N 32° 56.208 W 117° 08.238
John J. Eichar, descended from the royal family of a small Bavarian kingdom, is the only person resting in a marked grave on the grounds of the old Rancho Peñasquitos (Little Cliffs Ranch) in a public open-space area in San Diego surrounded by suburban residential development. His story is told on the marker by his grave, a photo of which is included with this waymark. Some sources say he was shot during a card game, but I know of no documentation of that claim.
The white wooden fence around the grave is typical of many 19th-century graves here in San Diego, although this specific fence is obviously of late-20th or early-21st century vintage. There are several such fences in El Campo Santo (the Holy Field), the cemetery in San Diego's "Old Town" district, for example; there are a couple of waymarks there, too.
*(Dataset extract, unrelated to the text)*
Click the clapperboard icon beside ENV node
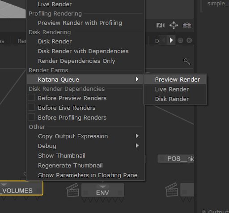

The ranch was in operation until the mid-20th century. The old ranch house, originally built in the early 1800s, and added on to over the years, is still there, along with its old springhouse, and there is usually a park ranger there who can show you around. There are trails for hiking, biking, and horseback riding for about 6 miles from here to the west, and the canyon is teeming with geocaches.
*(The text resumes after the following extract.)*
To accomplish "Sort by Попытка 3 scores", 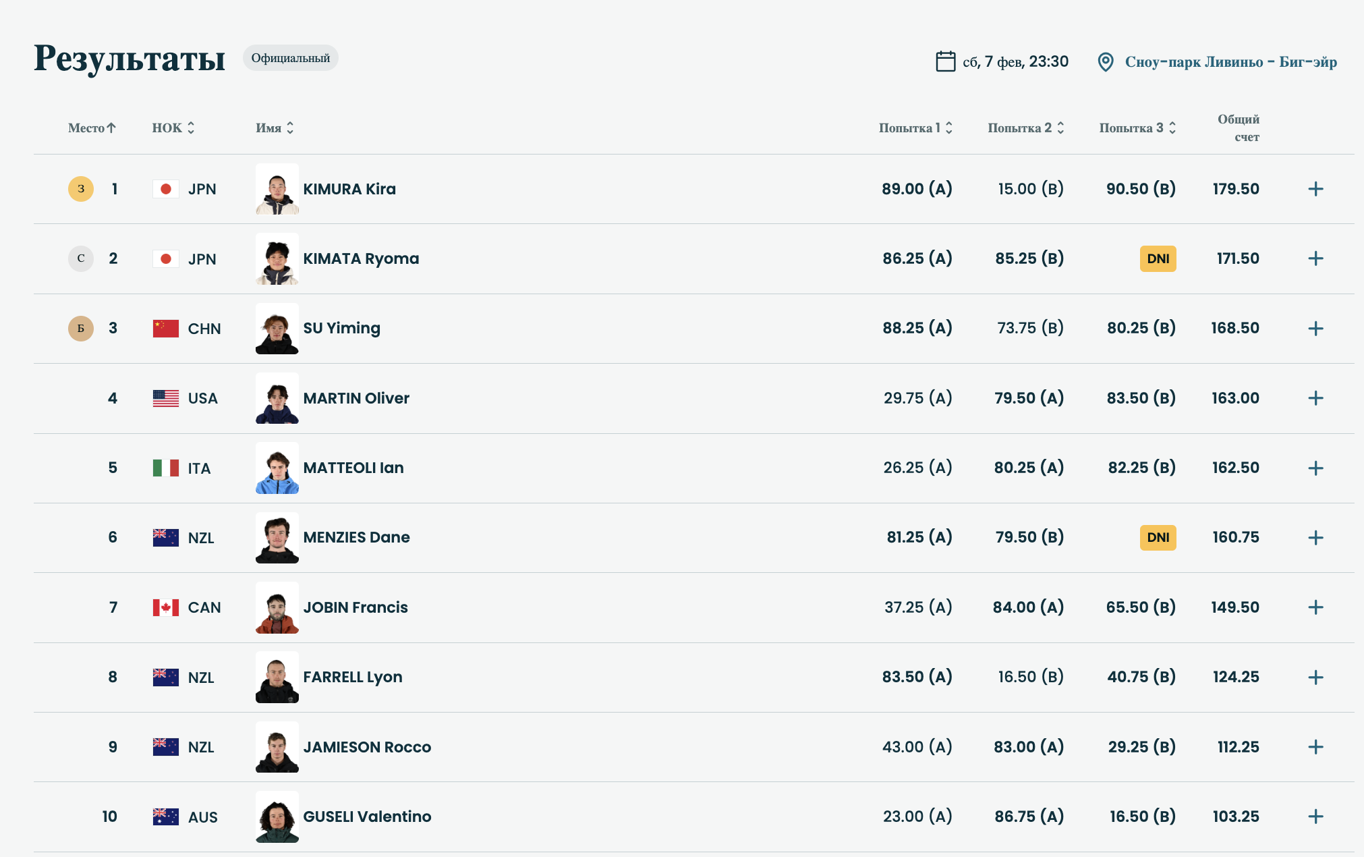I will coord(1137,128).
Eichar's grave is just a few yards off the main trail on the south side of the creek in the R.P. Canyon Preserve. It's an easy walk of about 0.3 miles from free parking in Canyonside Park (where there are often games of cricket, baseball, or soccer going on) near the trailhead at 32° 56.412' N, 117°08.142 W; walk south, cross the creek, then turn west. Or, you can park (for a $3 fee) in the equestrian staging area about a quarter-mile south of there, and walk west on the main trail.